N-terminal α-amino SUMOylation promotes phosphorylation-independent cofilin-1 translocation to the mitochondrial matrix and induces apoptosis.

Cofilin is a central regulator of actin filament turnover, traditionally thought to act through phosphorylation-dependent control of filament assembly. However, its mitochondrial functions remain poorly understood. Here we show that N-terminal α-amino SUMOylation, rather than phosphorylation or actin interaction, governs cofilin-1 translocation to mitochondria and activation of the apoptotic pathway. This modification strengthens the association of cofilin-1 with the mitochondrial import receptors Tom20 and Tom70 through the molecular chaperone HSP70, enabling its delivery to the mitochondrial matrix.

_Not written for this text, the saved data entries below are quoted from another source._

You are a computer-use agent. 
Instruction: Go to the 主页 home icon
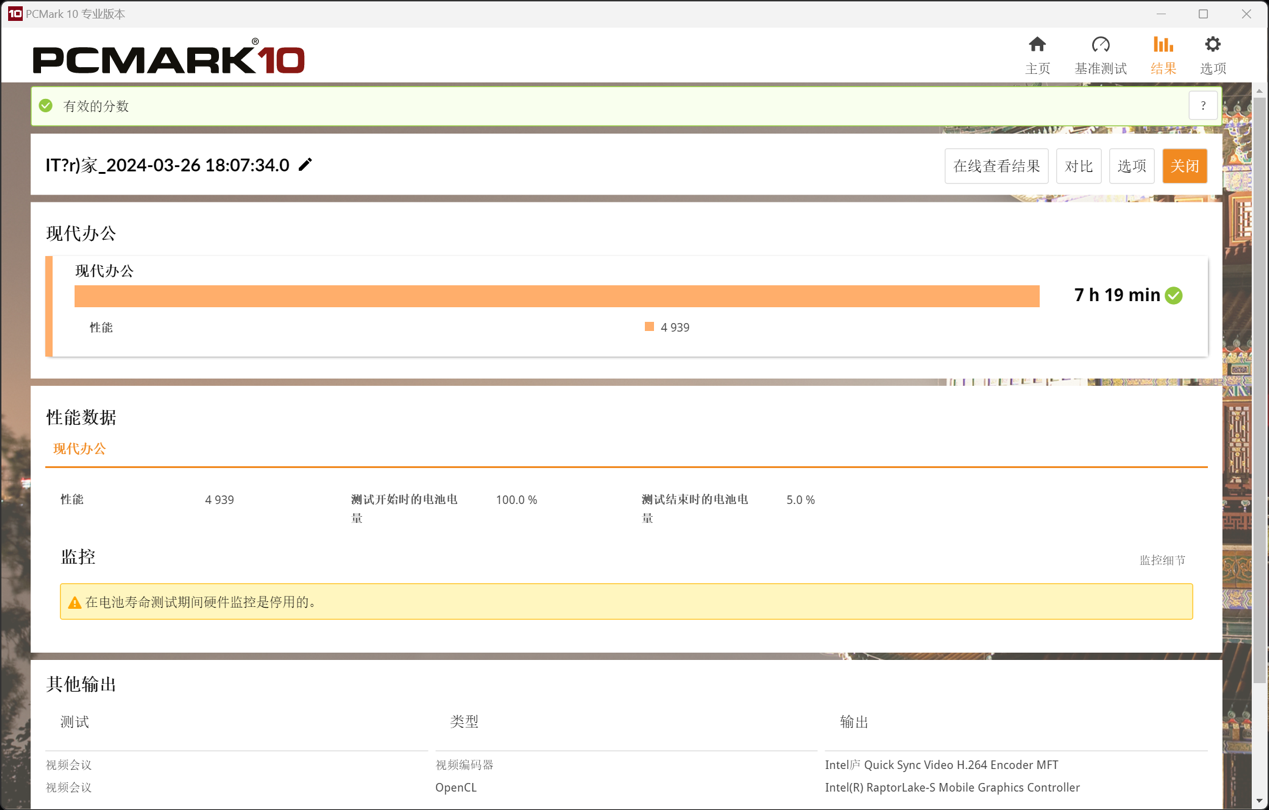[1037, 45]
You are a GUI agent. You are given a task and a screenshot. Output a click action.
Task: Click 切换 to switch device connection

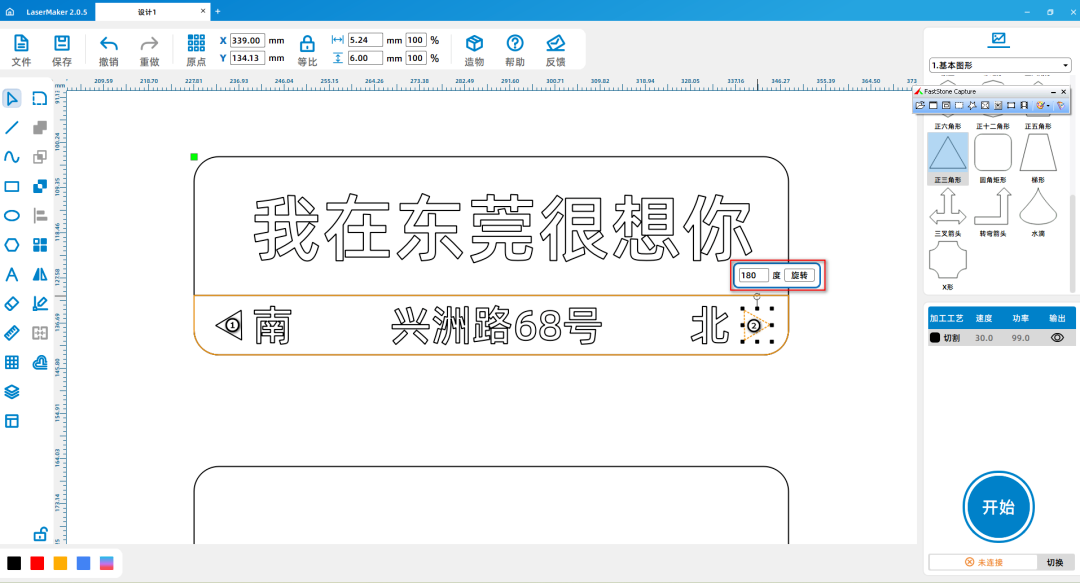pyautogui.click(x=1058, y=562)
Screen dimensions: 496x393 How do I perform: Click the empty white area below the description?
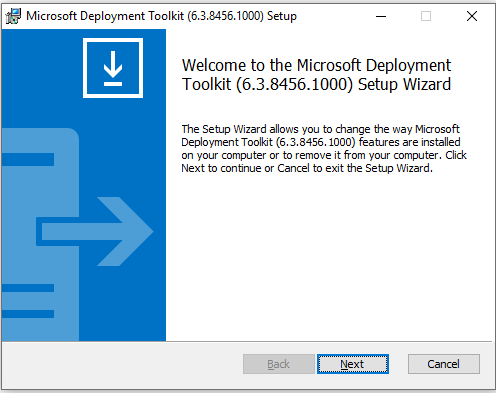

Once imported, SUMO-modified cofilin-1 binds cytochrome c1, promotes the dissociation of cytochrome c from complex III, and initiates mitochondrial-mediated apoptosis. These findings redefine cofilin-1 as a regulator of mitochondrial integrity independent of its actin-related roles, uncovering a mechanism by which SUMOylation directs protein targeting and apoptotic signaling. This work broadens current understanding of mitochondrial regulation and may inform therapeutic strategies for diseases linked to defective cell death.